CVE-2025-10095 is a medium-severity SQL injection vulnerability identified in the SMPP server component of the SMSEagle firmware developed by Proximus sp. z o.o. The vulnerability stems from improper neutralization of special elements used in SQL commands (CWE-89), specifically due to inadequate sanitization of user inputs handled by the SMPP server's scripts. The SMPP server operates with a dedicated database separate from the main SMSEagle software database, which limits the scope of the vulnerability to the SMPP server's operations only. Exploitation of this vulnerability could allow an unauthenticated remote attacker to inject malicious SQL commands via crafted input parameters to the SMPP server, potentially leading to unauthorized data access or manipulation within the SMPP server's database. The CVSS 4.0 base score is 5.3, reflecting an attack vector requiring adjacent network access (AV:A), low attack complexity (AC:L), no privileges or user interaction needed, and limited impact on confidentiality and integrity. No known exploits are currently in the wild, and the issue has been addressed in SMSEagle firmware version 6.11. The vulnerability's isolation to the SMPP server database reduces the risk of broader system compromise, but given the critical role of SMPP servers in SMS message routing and delivery, exploitation could disrupt messaging services or leak sensitive SMS-related data.

For European organizations using SMSEagle devices with vulnerable SMPP server firmware, this vulnerability could lead to unauthorized access or manipulation of SMS routing data, potentially impacting the confidentiality and integrity of SMS communications. Organizations relying on SMSEagle for critical SMS-based notifications, two-factor authentication, or alerting systems may experience service disruptions or data leakage. Although the vulnerability does not directly affect the main SMSEagle database, attackers could leverage the SMPP server compromise to interfere with SMS message flows or gather sensitive metadata. This could have regulatory implications under GDPR if personal data is exposed. The medium severity and limited scope mean the impact is contained but still significant for organizations with high SMS communication dependency, such as telecom providers, financial institutions, or emergency services in Europe.

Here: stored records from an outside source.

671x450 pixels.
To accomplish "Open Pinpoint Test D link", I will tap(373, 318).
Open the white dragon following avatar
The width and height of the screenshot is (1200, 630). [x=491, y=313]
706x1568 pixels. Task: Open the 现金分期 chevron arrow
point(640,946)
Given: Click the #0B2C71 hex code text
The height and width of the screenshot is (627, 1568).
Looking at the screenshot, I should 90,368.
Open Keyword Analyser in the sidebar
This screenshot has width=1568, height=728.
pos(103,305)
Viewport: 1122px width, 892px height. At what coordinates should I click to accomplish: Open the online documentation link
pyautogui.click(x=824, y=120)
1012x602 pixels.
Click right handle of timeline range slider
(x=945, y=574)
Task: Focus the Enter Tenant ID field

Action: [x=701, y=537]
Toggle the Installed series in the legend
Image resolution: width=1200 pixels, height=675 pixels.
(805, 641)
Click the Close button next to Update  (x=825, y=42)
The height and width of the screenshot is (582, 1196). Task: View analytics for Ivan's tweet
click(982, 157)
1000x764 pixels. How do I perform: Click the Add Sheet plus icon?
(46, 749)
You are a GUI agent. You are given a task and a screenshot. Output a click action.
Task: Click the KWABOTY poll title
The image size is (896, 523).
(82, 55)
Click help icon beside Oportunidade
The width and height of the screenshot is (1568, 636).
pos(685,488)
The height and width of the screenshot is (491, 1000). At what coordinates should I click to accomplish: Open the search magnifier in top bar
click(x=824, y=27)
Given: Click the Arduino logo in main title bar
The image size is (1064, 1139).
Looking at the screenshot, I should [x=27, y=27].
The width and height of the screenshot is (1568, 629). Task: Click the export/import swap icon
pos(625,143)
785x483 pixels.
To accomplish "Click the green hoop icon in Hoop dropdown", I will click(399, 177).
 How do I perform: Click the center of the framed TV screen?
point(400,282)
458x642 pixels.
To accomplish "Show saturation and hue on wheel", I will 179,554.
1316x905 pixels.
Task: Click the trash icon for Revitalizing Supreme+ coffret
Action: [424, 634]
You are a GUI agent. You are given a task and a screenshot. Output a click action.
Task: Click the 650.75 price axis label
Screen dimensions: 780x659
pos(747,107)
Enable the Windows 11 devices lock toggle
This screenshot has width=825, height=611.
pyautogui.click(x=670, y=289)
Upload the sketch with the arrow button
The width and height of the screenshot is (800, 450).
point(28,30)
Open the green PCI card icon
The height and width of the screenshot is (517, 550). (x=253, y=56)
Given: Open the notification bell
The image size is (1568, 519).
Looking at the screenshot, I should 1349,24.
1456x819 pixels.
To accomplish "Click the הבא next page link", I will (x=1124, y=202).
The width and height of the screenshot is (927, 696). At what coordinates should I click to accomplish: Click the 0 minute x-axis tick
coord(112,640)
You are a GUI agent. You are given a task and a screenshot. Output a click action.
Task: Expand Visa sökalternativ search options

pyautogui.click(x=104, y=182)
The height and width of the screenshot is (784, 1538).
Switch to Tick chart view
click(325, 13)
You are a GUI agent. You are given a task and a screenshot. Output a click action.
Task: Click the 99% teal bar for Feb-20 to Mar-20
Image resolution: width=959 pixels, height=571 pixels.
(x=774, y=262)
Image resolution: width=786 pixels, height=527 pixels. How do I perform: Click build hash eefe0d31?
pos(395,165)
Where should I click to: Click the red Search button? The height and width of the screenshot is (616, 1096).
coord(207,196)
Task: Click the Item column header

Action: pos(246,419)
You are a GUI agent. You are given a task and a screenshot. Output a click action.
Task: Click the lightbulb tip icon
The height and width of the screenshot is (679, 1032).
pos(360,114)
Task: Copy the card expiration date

1. Immediate upgrade to SMSEagle firmware version 6.11 or later, which contains the fix for this SQL injection vulnerability. 2. Restrict network access to the SMPP server component to trusted hosts and networks only, using firewall rules or network segmentation to reduce the attack surface. 3. Implement monitoring and alerting on SMPP server logs for anomalous input patterns or SQL errors indicative of injection attempts. 4. Conduct regular security audits and penetration testing focused on SMPP server interfaces to detect potential injection vectors. 5. Employ Web Application Firewalls (WAFs) or SQL injection detection/prevention systems tailored to SMPP traffic if feasible. 6. Review and harden input validation and sanitization mechanisms in any custom scripts or integrations interacting with the SMPP server. 7. Ensure incident response plans include procedures for SMS infrastructure compromise scenarios.